▶ EXERCISE GOAL: Please write out each entry below exactly as given.

▶ DATA FOR ANALYSIS:

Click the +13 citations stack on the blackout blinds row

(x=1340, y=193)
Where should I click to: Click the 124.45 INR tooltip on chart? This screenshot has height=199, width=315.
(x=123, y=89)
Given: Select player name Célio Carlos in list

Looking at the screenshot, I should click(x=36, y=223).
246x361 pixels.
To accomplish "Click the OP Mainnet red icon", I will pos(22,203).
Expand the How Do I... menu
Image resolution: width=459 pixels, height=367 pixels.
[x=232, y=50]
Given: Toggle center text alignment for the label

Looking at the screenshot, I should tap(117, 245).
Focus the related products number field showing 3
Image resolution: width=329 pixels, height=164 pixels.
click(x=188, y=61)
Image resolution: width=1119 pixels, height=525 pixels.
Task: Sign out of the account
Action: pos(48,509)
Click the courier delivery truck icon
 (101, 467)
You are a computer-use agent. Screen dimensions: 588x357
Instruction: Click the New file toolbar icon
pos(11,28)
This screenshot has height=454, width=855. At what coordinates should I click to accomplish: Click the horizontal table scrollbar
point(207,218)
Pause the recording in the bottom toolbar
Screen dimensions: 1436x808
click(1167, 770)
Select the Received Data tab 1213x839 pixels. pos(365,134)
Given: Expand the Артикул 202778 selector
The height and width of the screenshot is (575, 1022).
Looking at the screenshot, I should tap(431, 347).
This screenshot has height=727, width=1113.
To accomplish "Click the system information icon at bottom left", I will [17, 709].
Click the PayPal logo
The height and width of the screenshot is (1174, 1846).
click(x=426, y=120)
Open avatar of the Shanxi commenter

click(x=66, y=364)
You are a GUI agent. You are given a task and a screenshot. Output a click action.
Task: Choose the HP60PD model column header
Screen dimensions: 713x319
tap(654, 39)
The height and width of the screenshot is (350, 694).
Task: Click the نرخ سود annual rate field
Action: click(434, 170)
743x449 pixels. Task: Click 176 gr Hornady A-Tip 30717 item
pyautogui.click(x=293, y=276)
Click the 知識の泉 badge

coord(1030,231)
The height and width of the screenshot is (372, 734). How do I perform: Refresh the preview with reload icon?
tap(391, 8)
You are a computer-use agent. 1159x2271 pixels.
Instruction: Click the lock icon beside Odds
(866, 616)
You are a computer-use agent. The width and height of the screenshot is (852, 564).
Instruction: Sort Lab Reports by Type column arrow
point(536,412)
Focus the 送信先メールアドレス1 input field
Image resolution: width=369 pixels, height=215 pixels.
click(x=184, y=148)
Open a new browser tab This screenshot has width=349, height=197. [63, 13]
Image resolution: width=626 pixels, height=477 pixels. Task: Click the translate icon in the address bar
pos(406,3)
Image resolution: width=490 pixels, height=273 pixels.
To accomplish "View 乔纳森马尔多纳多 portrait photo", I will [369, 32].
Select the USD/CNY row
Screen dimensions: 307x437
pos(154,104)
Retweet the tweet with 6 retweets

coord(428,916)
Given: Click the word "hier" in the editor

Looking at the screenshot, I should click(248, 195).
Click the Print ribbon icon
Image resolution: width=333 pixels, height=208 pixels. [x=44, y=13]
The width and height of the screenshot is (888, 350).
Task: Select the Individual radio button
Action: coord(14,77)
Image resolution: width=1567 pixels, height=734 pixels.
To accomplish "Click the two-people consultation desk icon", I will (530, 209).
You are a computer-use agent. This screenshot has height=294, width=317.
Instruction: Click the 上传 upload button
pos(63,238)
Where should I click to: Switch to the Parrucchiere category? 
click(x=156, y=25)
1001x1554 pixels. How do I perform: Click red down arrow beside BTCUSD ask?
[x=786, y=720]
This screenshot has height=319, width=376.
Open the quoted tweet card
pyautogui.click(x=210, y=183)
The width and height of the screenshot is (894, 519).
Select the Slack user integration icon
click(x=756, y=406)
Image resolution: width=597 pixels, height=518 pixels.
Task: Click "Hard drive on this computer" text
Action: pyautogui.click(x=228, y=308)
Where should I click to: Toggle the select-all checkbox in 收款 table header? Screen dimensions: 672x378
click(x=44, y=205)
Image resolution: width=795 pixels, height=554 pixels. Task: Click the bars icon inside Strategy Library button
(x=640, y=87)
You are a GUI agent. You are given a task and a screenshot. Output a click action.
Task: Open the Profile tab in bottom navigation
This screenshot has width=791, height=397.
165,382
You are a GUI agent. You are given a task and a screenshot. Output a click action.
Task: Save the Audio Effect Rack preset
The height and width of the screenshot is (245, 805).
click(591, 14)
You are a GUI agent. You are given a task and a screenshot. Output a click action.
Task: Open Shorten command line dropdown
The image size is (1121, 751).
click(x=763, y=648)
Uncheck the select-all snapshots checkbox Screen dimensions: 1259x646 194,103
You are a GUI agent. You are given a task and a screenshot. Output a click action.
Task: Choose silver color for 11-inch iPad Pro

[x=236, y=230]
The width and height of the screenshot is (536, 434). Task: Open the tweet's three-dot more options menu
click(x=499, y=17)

▶ SOLUTION FOR THIS EXERCISE:
Click the +13 citations stack on the blackout blinds row

(x=1340, y=193)
Where should I click to: Click the 124.45 INR tooltip on chart? This screenshot has height=199, width=315.
(x=123, y=89)
Given: Select player name Célio Carlos in list

Looking at the screenshot, I should click(x=36, y=223).
246x361 pixels.
To accomplish "Click the OP Mainnet red icon", I will pos(22,203).
Expand the How Do I... menu
Image resolution: width=459 pixels, height=367 pixels.
[x=232, y=50]
Given: Toggle center text alignment for the label

Looking at the screenshot, I should tap(117, 245).
Focus the related products number field showing 3
Image resolution: width=329 pixels, height=164 pixels.
click(x=188, y=61)
Image resolution: width=1119 pixels, height=525 pixels.
Task: Sign out of the account
Action: pos(48,509)
Click the courier delivery truck icon
 (101, 467)
You are a computer-use agent. Screen dimensions: 588x357
Instruction: Click the New file toolbar icon
pos(11,28)
This screenshot has height=454, width=855. At what coordinates should I click to accomplish: Click the horizontal table scrollbar
point(207,218)
Pause the recording in the bottom toolbar
Screen dimensions: 1436x808
click(1167, 770)
Select the Received Data tab 1213x839 pixels. pos(365,134)
Given: Expand the Артикул 202778 selector
The height and width of the screenshot is (575, 1022).
Looking at the screenshot, I should tap(431, 347).
This screenshot has height=727, width=1113.
To accomplish "Click the system information icon at bottom left", I will [17, 709].
Click the PayPal logo
The height and width of the screenshot is (1174, 1846).
click(x=426, y=120)
Open avatar of the Shanxi commenter

click(x=66, y=364)
You are a GUI agent. You are given a task and a screenshot. Output a click action.
Task: Choose the HP60PD model column header
Screen dimensions: 713x319
tap(654, 39)
The height and width of the screenshot is (350, 694).
Task: Click the نرخ سود annual rate field
Action: click(434, 170)
743x449 pixels. Task: Click 176 gr Hornady A-Tip 30717 item
pyautogui.click(x=293, y=276)
Click the 知識の泉 badge

coord(1030,231)
The height and width of the screenshot is (372, 734). How do I perform: Refresh the preview with reload icon?
tap(391, 8)
You are a computer-use agent. 1159x2271 pixels.
Instruction: Click the lock icon beside Odds
(866, 616)
You are a computer-use agent. The width and height of the screenshot is (852, 564).
Instruction: Sort Lab Reports by Type column arrow
point(536,412)
Focus the 送信先メールアドレス1 input field
Image resolution: width=369 pixels, height=215 pixels.
click(x=184, y=148)
Open a new browser tab This screenshot has width=349, height=197. [63, 13]
Image resolution: width=626 pixels, height=477 pixels. Task: Click the translate icon in the address bar
pos(406,3)
Image resolution: width=490 pixels, height=273 pixels.
To accomplish "View 乔纳森马尔多纳多 portrait photo", I will [369, 32].
Select the USD/CNY row
Screen dimensions: 307x437
pos(154,104)
Retweet the tweet with 6 retweets

coord(428,916)
Given: Click the word "hier" in the editor

Looking at the screenshot, I should click(248, 195).
Click the Print ribbon icon
Image resolution: width=333 pixels, height=208 pixels. [x=44, y=13]
The width and height of the screenshot is (888, 350).
Task: Select the Individual radio button
Action: coord(14,77)
Image resolution: width=1567 pixels, height=734 pixels.
To accomplish "Click the two-people consultation desk icon", I will (530, 209).
You are a computer-use agent. This screenshot has height=294, width=317.
Instruction: Click the 上传 upload button
pos(63,238)
Where should I click to: Switch to the Parrucchiere category? 
click(x=156, y=25)
1001x1554 pixels. How do I perform: Click red down arrow beside BTCUSD ask?
[x=786, y=720]
This screenshot has height=319, width=376.
Open the quoted tweet card
pyautogui.click(x=210, y=183)
The width and height of the screenshot is (894, 519).
Select the Slack user integration icon
click(x=756, y=406)
Image resolution: width=597 pixels, height=518 pixels.
Task: Click "Hard drive on this computer" text
Action: pyautogui.click(x=228, y=308)
Where should I click to: Toggle the select-all checkbox in 收款 table header? Screen dimensions: 672x378
click(x=44, y=205)
Image resolution: width=795 pixels, height=554 pixels. Task: Click the bars icon inside Strategy Library button
(x=640, y=87)
You are a GUI agent. You are given a task and a screenshot. Output a click action.
Task: Open the Profile tab in bottom navigation
This screenshot has width=791, height=397.
165,382
You are a GUI agent. You are given a task and a screenshot. Output a click action.
Task: Save the Audio Effect Rack preset
The height and width of the screenshot is (245, 805).
click(591, 14)
You are a GUI agent. You are given a task and a screenshot. Output a click action.
Task: Open Shorten command line dropdown
The image size is (1121, 751).
click(x=763, y=648)
Uncheck the select-all snapshots checkbox Screen dimensions: 1259x646 194,103
You are a GUI agent. You are given a task and a screenshot. Output a click action.
Task: Choose silver color for 11-inch iPad Pro

[x=236, y=230]
The width and height of the screenshot is (536, 434). Task: Open the tweet's three-dot more options menu
click(x=499, y=17)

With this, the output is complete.